Mitochondrial DNA RFLP analysis of walleye in the New River and Claytor Lake, Virginia (Palmer et al. 2001) revealed unique haplotypes divergent from Great Lakes haplotypes, and suggested a unique New River stock. This haplotype could represent a relic strain of walleye that is native to this river system. White et al. (2005) found identical digest patterns exhibited by both the Ohio River and the New River walleye suggesting a close genetic relationship.
Stepien and Faber hypothesized a Teays River origin for the divergent walleye haplotype found in the Ohio River. The Teays River was a pre-Pleistocene river, dating to the Tertiary (Ver Steeg 1946), that originated in Virginia and flowed north across Ohio and Indiana and connected to the Mississippi River in Illinois (Figure 5, Ver Steeg 1936; Fidlar 1943, Hocutt et al. 1986).
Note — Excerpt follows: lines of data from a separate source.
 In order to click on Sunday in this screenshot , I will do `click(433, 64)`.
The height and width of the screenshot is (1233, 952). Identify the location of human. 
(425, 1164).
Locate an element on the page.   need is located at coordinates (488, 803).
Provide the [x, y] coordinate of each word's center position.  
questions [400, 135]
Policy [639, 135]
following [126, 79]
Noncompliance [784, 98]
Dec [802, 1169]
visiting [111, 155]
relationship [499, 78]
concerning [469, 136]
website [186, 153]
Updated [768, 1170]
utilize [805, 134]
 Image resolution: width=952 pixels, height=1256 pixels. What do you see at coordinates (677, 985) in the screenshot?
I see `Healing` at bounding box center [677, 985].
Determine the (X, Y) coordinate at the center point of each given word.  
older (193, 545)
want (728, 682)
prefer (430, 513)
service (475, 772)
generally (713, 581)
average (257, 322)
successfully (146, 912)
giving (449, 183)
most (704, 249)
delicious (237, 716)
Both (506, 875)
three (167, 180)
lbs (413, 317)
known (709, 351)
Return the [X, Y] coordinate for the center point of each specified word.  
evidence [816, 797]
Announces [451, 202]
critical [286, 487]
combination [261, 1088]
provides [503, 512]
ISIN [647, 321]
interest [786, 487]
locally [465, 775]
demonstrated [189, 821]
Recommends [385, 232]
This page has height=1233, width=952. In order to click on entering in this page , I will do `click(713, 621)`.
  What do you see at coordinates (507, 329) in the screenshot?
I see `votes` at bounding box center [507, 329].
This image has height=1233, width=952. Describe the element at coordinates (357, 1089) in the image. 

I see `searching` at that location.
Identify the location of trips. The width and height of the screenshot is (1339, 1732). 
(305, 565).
The lower two-thirds of the river was impounded by the Nebraskan glacial advance, leaving the upper third (present day Kanawha, New, Big Sandy, Gauley, and Little Kanawha Rivers) isolated (Hocutt et al. 1986). This region is a potential additional walleye refugium.
Sorry to keep quoting from the thesis, but it contradicts what you are saying. It specifically mentions planting walleyes into different drainages. It notes that there is hybridization. It delves in to the differences of habitats, but it consistently uses the Pleistocene as the benchmark for divergence of strains. It never suggests that there are new strains developing, only that there has been hybridization because of planting multiple strains in the same waters. It also suggests that if there is adequate habitat and differing forage and structure that some waters may hold more than one strain of walleye, and that the two different strains may not occupy the same area of a lake at the same time. And may therefore never hybridize. It never suggests that the development of new strains of walleye have been seen in modern times.